## Directions for this task
Search the data for "header". Return each matching line.

## Dataset extract

****************

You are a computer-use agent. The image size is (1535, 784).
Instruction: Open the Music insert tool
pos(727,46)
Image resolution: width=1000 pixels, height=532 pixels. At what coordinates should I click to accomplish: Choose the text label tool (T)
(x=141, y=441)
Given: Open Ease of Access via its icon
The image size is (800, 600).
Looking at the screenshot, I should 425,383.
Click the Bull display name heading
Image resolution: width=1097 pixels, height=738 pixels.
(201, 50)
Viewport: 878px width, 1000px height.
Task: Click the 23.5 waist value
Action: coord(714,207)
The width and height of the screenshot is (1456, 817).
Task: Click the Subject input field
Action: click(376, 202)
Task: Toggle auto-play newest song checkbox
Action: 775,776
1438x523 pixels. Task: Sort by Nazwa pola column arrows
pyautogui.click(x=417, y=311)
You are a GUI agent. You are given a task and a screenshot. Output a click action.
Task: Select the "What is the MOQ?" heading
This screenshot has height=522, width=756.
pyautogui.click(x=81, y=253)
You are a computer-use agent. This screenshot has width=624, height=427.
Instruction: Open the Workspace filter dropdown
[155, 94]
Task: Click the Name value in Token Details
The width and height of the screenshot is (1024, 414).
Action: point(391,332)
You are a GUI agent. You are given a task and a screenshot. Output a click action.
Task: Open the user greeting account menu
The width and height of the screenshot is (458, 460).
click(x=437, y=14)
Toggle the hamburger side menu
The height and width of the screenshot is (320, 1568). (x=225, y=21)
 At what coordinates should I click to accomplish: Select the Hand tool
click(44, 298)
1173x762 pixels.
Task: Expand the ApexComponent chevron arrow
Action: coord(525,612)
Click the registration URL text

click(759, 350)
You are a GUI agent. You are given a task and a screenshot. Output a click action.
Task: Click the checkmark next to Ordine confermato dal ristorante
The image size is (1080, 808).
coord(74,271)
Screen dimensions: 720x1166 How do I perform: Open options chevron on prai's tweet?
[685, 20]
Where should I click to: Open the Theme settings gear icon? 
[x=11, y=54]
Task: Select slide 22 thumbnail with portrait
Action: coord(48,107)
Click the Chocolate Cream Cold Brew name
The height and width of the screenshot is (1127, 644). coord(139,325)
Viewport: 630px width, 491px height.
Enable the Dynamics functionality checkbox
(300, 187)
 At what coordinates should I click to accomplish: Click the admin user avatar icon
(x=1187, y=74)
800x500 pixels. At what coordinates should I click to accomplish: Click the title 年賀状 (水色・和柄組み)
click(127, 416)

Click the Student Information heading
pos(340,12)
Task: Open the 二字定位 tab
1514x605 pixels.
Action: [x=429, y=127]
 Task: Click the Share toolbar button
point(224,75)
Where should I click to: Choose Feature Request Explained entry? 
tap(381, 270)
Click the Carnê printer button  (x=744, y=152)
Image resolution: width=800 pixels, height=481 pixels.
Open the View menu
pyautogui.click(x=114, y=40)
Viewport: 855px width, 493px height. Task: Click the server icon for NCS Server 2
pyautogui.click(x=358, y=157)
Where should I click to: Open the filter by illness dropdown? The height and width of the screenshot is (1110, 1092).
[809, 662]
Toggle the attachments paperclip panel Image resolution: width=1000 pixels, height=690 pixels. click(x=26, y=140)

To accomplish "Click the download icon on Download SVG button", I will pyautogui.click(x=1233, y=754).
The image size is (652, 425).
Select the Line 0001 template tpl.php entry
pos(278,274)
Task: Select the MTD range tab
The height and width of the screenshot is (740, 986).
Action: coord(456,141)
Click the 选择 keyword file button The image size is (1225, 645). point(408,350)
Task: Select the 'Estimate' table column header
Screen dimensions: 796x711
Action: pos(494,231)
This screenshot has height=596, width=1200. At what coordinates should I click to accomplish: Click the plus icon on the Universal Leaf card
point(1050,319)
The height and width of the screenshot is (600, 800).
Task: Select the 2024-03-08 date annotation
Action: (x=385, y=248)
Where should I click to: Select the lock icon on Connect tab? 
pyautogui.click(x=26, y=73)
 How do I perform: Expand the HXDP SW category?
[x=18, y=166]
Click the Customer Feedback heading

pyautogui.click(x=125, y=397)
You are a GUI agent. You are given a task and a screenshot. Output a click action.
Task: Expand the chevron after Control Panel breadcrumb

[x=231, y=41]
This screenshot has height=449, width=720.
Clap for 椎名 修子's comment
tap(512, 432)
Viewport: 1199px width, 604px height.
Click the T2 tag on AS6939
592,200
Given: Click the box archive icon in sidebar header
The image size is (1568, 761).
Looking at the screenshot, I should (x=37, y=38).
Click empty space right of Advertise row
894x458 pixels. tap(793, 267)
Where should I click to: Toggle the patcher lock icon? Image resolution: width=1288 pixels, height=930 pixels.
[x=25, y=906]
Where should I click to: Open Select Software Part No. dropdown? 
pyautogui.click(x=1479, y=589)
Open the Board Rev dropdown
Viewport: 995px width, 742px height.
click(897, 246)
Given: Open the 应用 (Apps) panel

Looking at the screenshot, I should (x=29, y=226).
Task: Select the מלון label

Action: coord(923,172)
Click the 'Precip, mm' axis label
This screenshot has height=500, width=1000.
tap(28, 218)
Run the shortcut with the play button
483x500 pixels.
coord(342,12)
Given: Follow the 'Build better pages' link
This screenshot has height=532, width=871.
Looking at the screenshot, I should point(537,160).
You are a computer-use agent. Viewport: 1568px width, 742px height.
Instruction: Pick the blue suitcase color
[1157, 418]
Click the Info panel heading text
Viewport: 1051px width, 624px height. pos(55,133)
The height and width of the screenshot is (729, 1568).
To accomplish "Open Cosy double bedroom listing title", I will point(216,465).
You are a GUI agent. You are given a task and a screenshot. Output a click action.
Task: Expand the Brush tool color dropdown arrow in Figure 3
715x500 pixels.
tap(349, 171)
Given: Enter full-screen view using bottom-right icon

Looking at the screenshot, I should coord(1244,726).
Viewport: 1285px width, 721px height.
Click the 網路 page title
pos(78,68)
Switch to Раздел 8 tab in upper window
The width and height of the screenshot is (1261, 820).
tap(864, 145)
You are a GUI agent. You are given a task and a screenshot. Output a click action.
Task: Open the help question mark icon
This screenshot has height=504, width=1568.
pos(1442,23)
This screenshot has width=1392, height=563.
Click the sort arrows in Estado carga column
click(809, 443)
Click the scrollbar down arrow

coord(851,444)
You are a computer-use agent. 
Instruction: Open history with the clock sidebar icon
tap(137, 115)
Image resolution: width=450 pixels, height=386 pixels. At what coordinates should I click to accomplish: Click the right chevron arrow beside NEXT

****************

## Task output
Task: Select the 'Estimate' table column header
Given: Click the box archive icon in sidebar header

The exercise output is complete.